Task brief: Taking the line with "You are a GUI" as the first and the line with "Screen dimensions: 865x648" as the last, set down the lines below exactly, pictures excluded.

Record excerpts:
# # # #

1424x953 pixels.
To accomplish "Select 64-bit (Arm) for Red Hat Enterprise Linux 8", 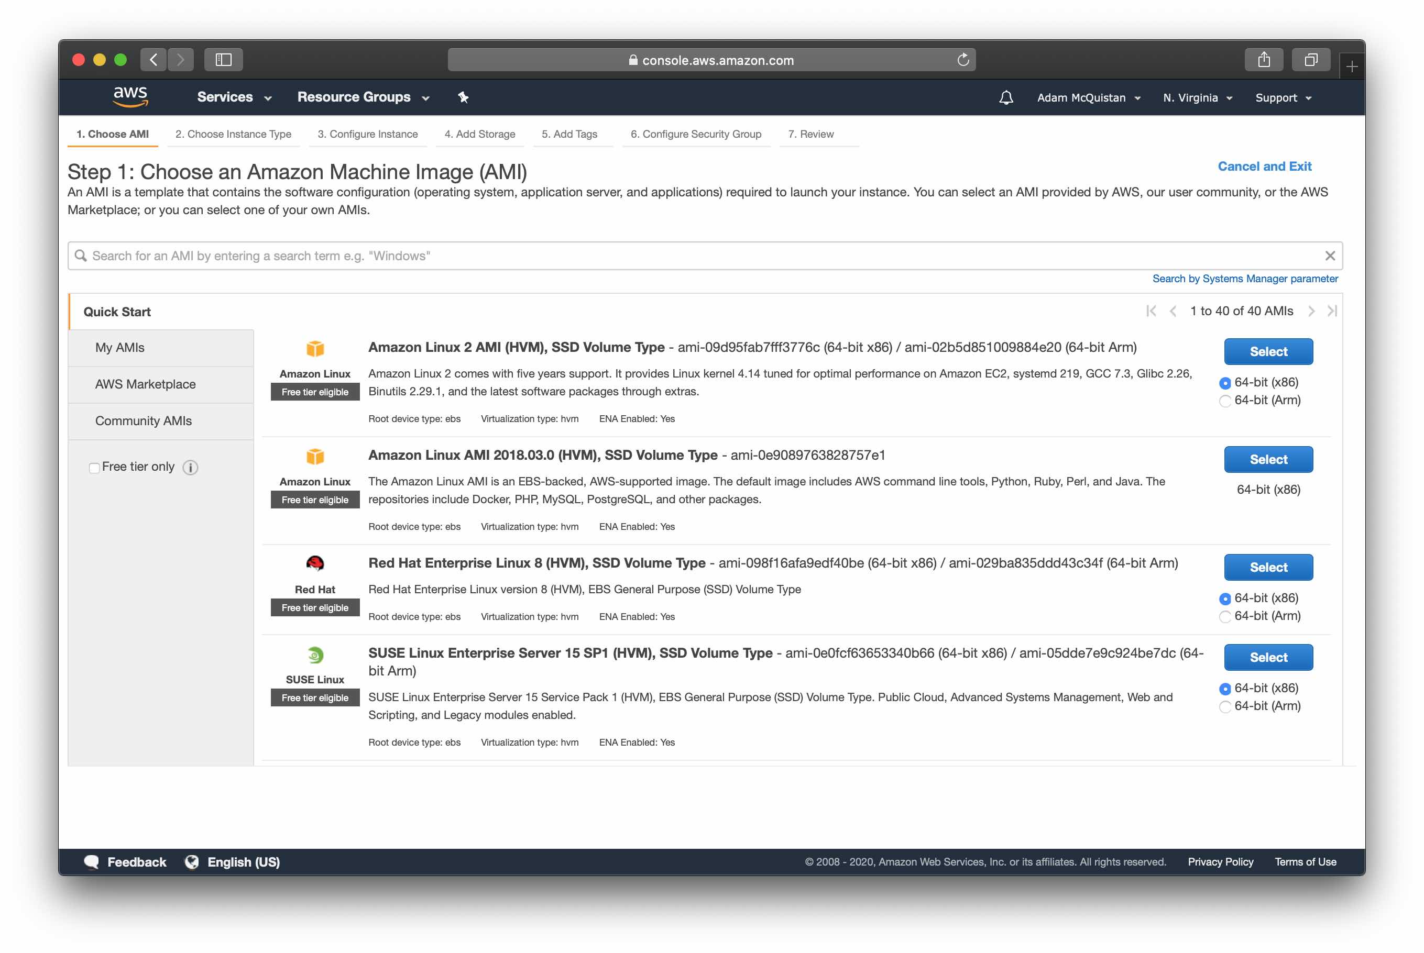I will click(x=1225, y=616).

# # # #

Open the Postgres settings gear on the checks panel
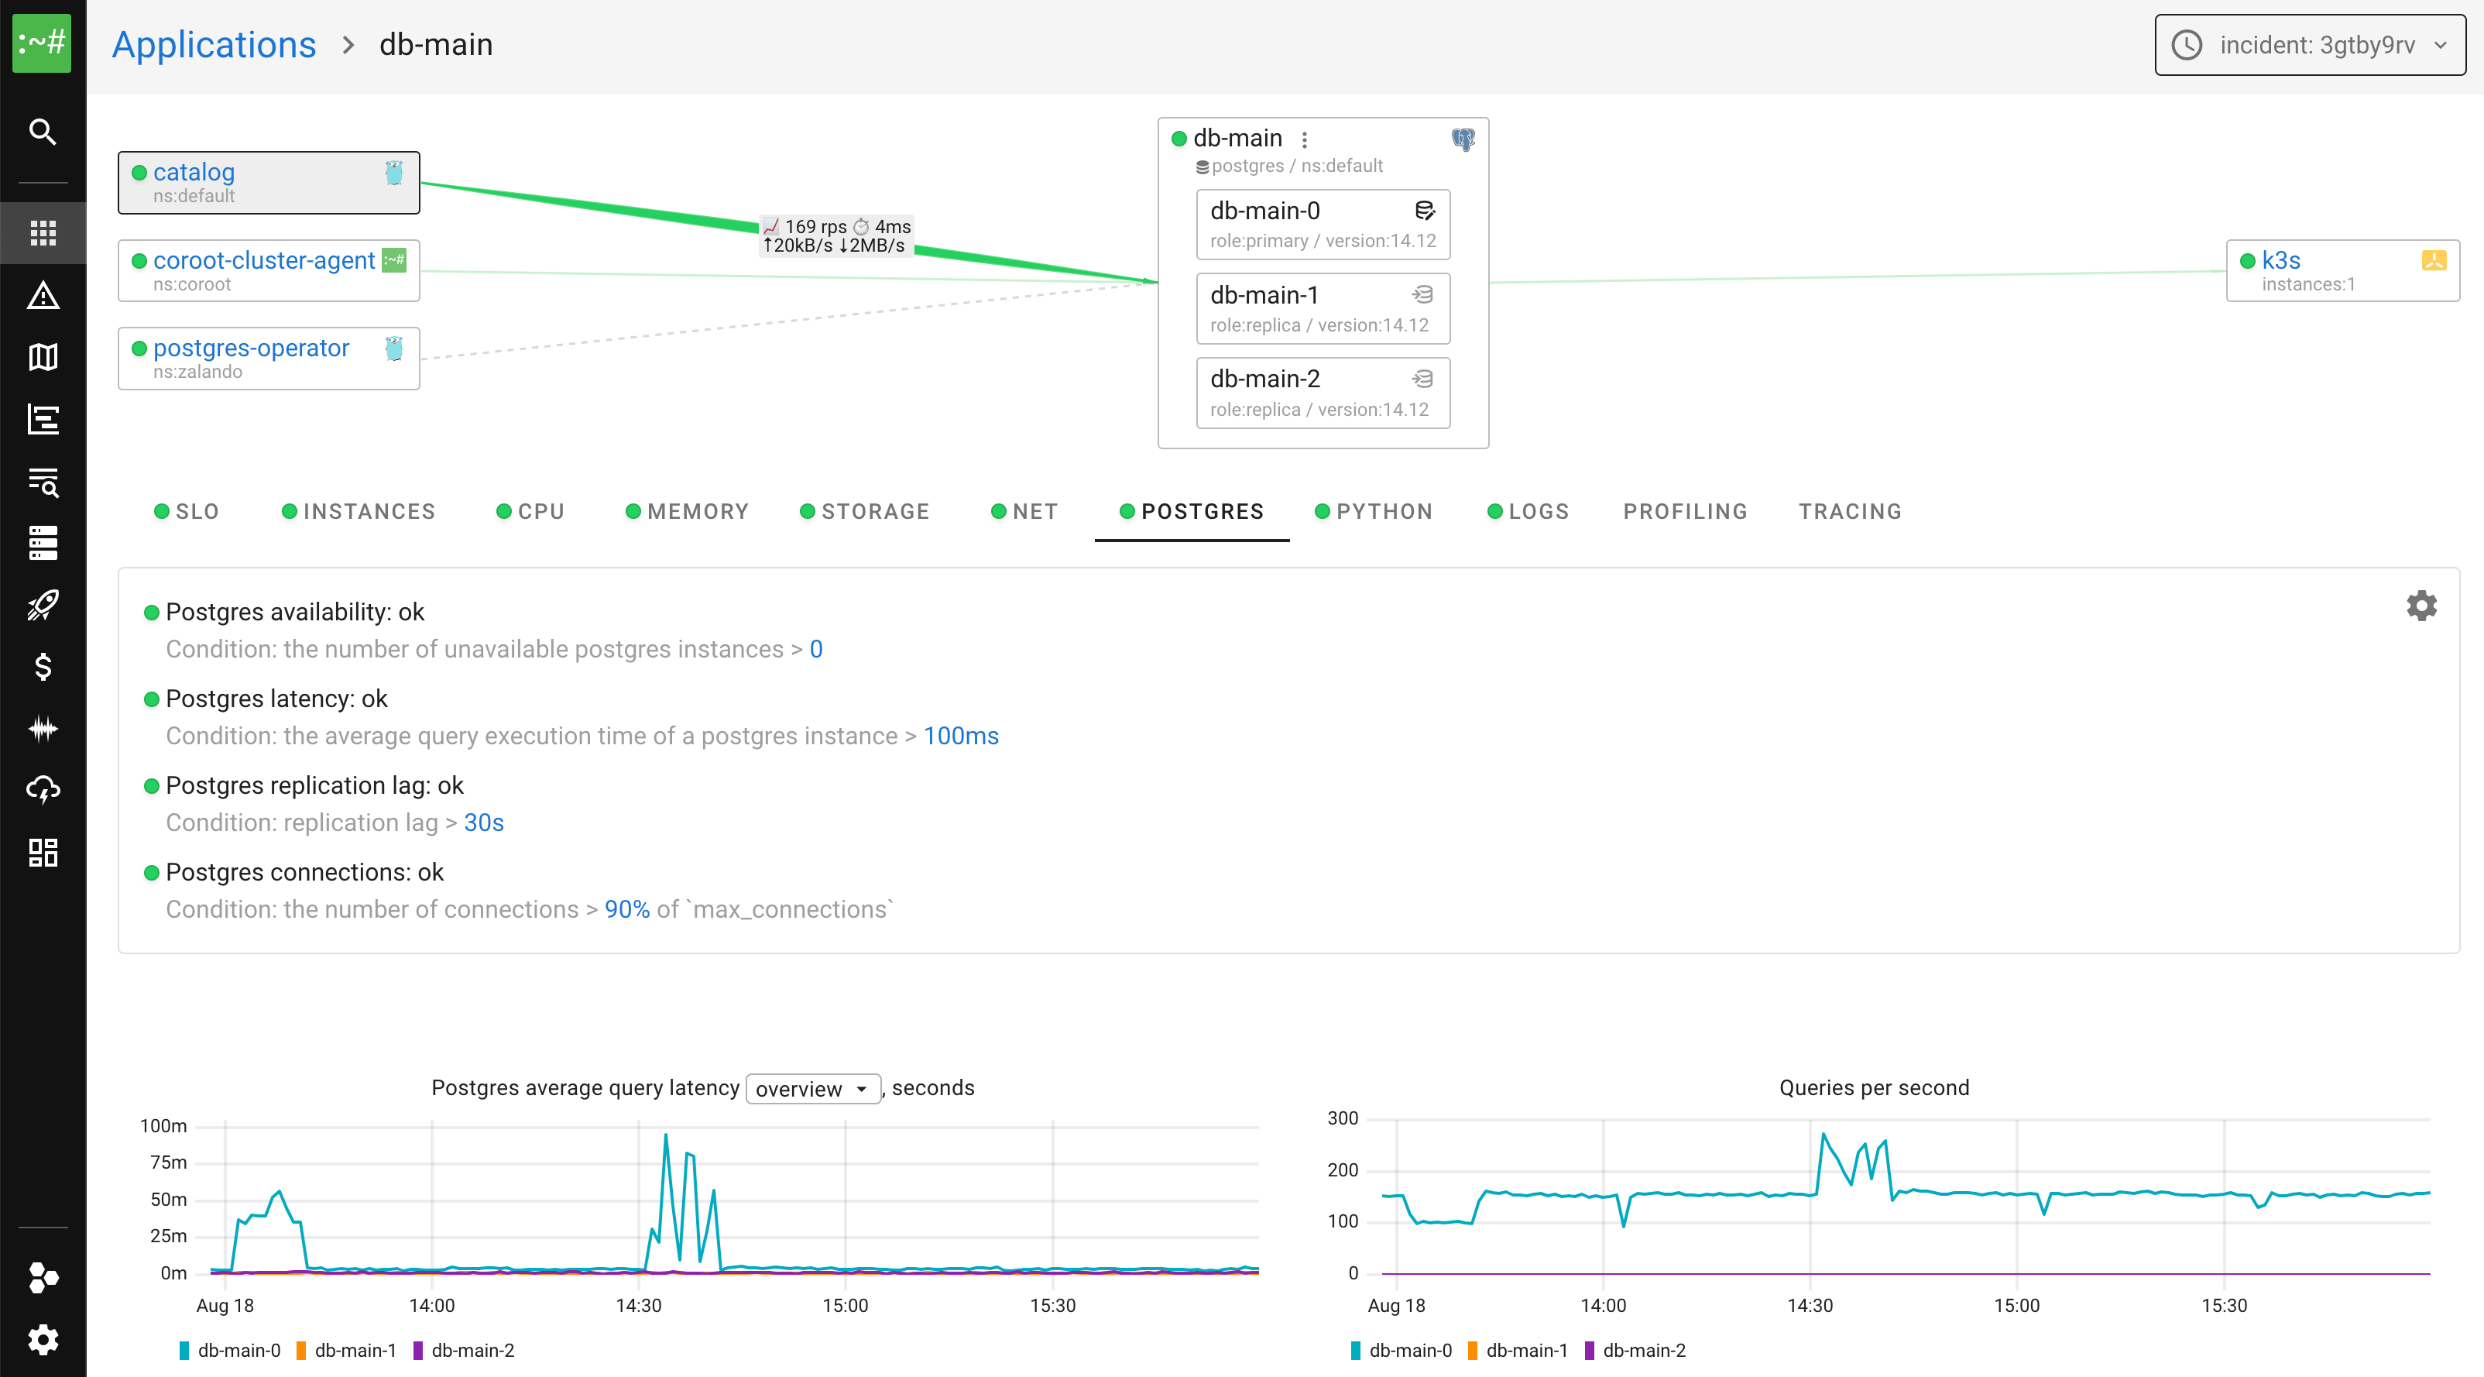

# # # #

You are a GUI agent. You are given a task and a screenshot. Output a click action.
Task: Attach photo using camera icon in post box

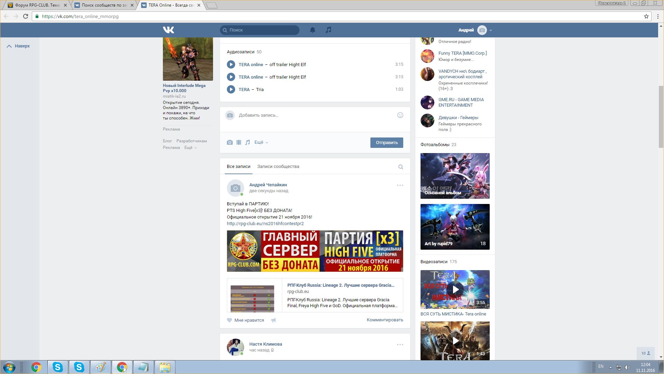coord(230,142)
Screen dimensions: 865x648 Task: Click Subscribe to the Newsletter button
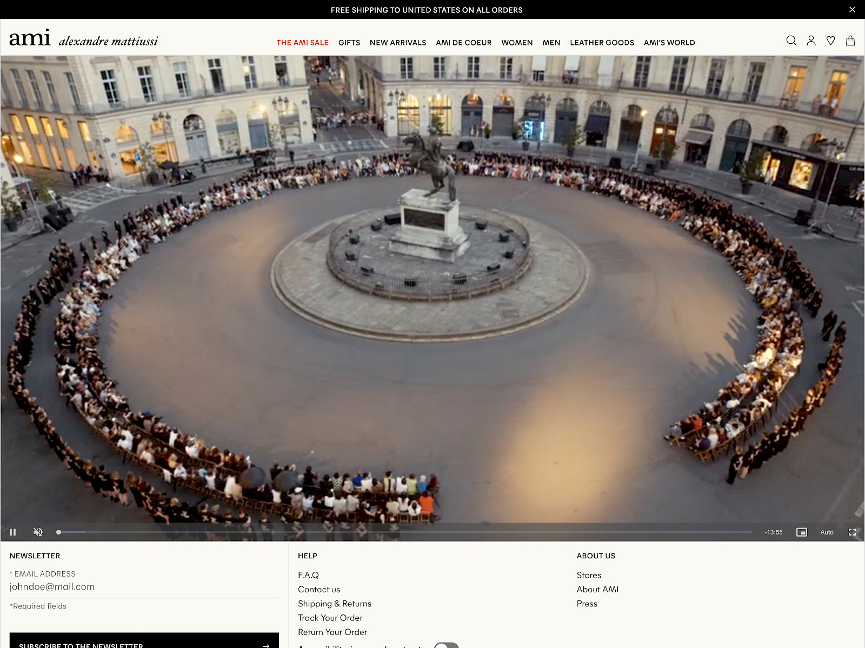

# # # #

Exercise answer:
You are a GUI agent. You are given a task and a screenshot. Output a click action.
Task: Attach photo using camera icon in post box

coord(230,142)
Screen dimensions: 865x648 Task: Click Subscribe to the Newsletter button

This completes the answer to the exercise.